Y es que este pintor post impresionista, fue junto a Toulouse Lautrec, Degas, Picasso, Gauguin, y otros grandes artistas de la escena cultural, los que expresaron en sus obras el mundo de la noche, de las luces, los bares y tabernas, siempre acompañados de bebidas que en esa época se consumía en los bares parisinos, como el vino, el champagne, cervezas, whisky y absenta, entre tantas otras.
La diferencia en Van Gogh, fue quizás diametralmente opuesta a Toulouse Lautrec o Paul Gauguin, ya que estos últimos, describían tabernas bulliciosas con bailarinas y grandes grupos de amigos conversando en las mesas, mientras Van Gogh expresaba en sus obras la embriaguez, la depresión, gente sola y perdida por la bebida en la mesa absortos en su soledad. Quizás fuera parte de la adicción y excesos de alcohol que formaba parte de la vida de Van Gogh, pero vale la pregunta de quien describiría la verdadera realidad de la noche parisina, o tal vez pintaban dos imágenes opuestas de la misma realidad, ya que es muy cierto que la burguesía parisina prefería más asistir a esos sitios que estar en sus casas, ya que las reuniones sociales y el encuentro entre amigos estaban en su apogeo.
Entonces Van Gogh va a retratar ese estado de ánimo que lo plasma en desolación y abandono, reflejando quizás palpablemente su pensamiento y sus emociones, pero que mejor en estos casos que compartir esas obras que tanta historia nos divulgan. Bon Appetit.

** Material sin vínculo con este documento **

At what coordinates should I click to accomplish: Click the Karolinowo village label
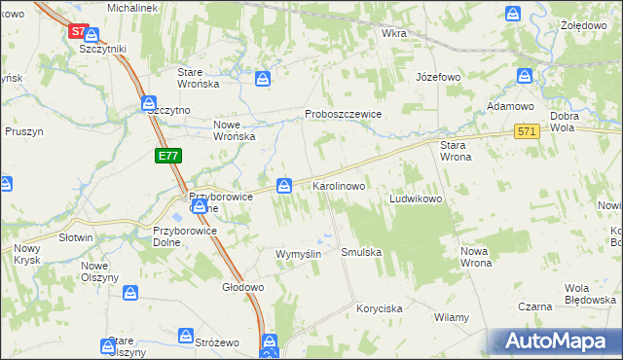click(338, 185)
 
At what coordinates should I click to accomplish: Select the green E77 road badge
click(167, 156)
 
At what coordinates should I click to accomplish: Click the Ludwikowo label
click(417, 198)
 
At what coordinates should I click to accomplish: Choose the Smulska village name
click(361, 252)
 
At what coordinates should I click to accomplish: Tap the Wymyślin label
click(299, 253)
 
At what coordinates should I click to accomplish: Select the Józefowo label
click(437, 76)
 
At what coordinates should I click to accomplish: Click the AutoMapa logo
click(552, 342)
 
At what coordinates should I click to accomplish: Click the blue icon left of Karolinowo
click(284, 185)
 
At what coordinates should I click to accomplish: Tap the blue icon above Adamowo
click(525, 76)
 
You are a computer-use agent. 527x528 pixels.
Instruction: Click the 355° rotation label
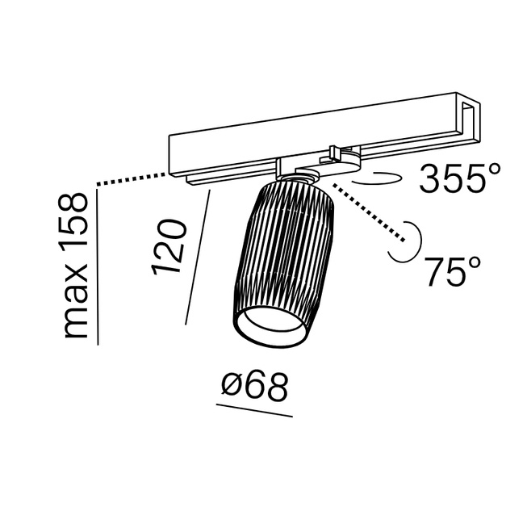[460, 178]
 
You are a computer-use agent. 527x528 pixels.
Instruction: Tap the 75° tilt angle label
[453, 271]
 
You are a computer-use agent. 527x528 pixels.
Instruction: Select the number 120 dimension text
[169, 247]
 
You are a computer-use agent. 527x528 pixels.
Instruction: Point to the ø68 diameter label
[255, 387]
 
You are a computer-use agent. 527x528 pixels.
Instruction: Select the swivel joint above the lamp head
[305, 176]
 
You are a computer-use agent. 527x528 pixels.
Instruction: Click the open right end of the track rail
[468, 121]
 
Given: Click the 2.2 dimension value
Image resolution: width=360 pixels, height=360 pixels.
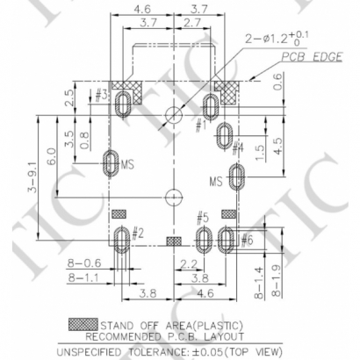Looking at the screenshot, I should pyautogui.click(x=188, y=263).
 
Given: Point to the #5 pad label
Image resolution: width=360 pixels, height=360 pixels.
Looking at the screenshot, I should pyautogui.click(x=202, y=217).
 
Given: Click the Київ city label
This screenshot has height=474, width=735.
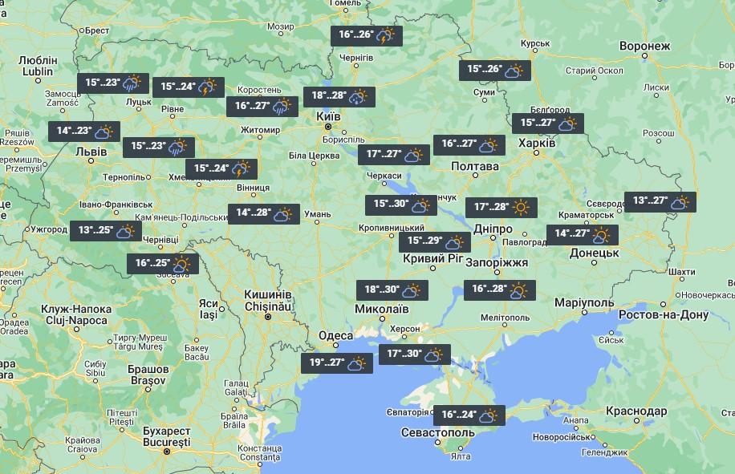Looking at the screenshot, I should point(329,117).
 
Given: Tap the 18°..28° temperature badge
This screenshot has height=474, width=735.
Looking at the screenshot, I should point(338,96).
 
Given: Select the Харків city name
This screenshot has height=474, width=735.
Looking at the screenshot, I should point(537,143).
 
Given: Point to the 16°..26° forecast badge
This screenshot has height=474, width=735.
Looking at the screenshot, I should point(367,35).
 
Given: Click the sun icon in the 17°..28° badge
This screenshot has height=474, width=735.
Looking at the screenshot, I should point(522,207).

viernes, 26 de marzo de 2010

TOULOUSE LAUTREC: BARES, TABERNAS Y CULTURA.

Se cumplió el pasado 24 de noviembre el aniversario 146 del nacimiento de uno de los grandes pintores de la escena francesa del siglo XIX. Es que sin duda, si hay un pintor que retrató la noche parisina en todo su esplendor, para exhibir todo el brillo y transmitir todas las excentricidades, la transgresión de los personajes, los aromas más impactantes y los sabores más exuberantes de finales del siglo XIX, ese fue el gran pintor francés, Henri Marie de Toulouse Lautrec.
A este famoso pintor se lo identifica con la escuela postimpresionista, en principio se va a alinear con Edgar Degas y va a participar de la ruptura más importante con el impresionismo, alejándose de las pinturas paisajistas que en esos tiempos pintaban Monet o Renoir para retratar la vida urbana y sobre todo los locales de diversión nocturna.
A Toulouse Lautrec no le interesaban los paisajes sino que prefería los ambientes cerrados, de luces, colores, pero sobre todo luz artificial y centrará de algún modo, toda su atención en las mesas de los bares, los camerinos, los artistas, las bailarina y las prostitutas que siempre estarán acompañados por bebidas con alcohol, desde vinos y cervezas, pasando por brandy y whisky hasta lo que fue su gran adicción en ese círculo, como sería la absenta.
Son muchas las historias sobre su gran problema con los excesos de alcohol, pero en sus pinturas parecía no percibirse ya que expresaba las escenas vividas en las tabernas de modo tan brillante y retratando cada una de las muecas y gestos de las bailarinas, cantantes y artistas caracterizando cada momento con grandes expresiones de vivacidad y alegría. Toulouse Lautrec llegó a transmitir fehacientemente en sus pinturas expresando de modo magistral toda esa sorprendente combinación entre las diferentes bebidas que en esos tiempos se bebían en los cabaret y tabernas a las que asiduamente concurría, y las brillantes obras en donde el pintor logró expresar en su plenitud todas las embrionarias muecas de la modernidad. Bon Appetit.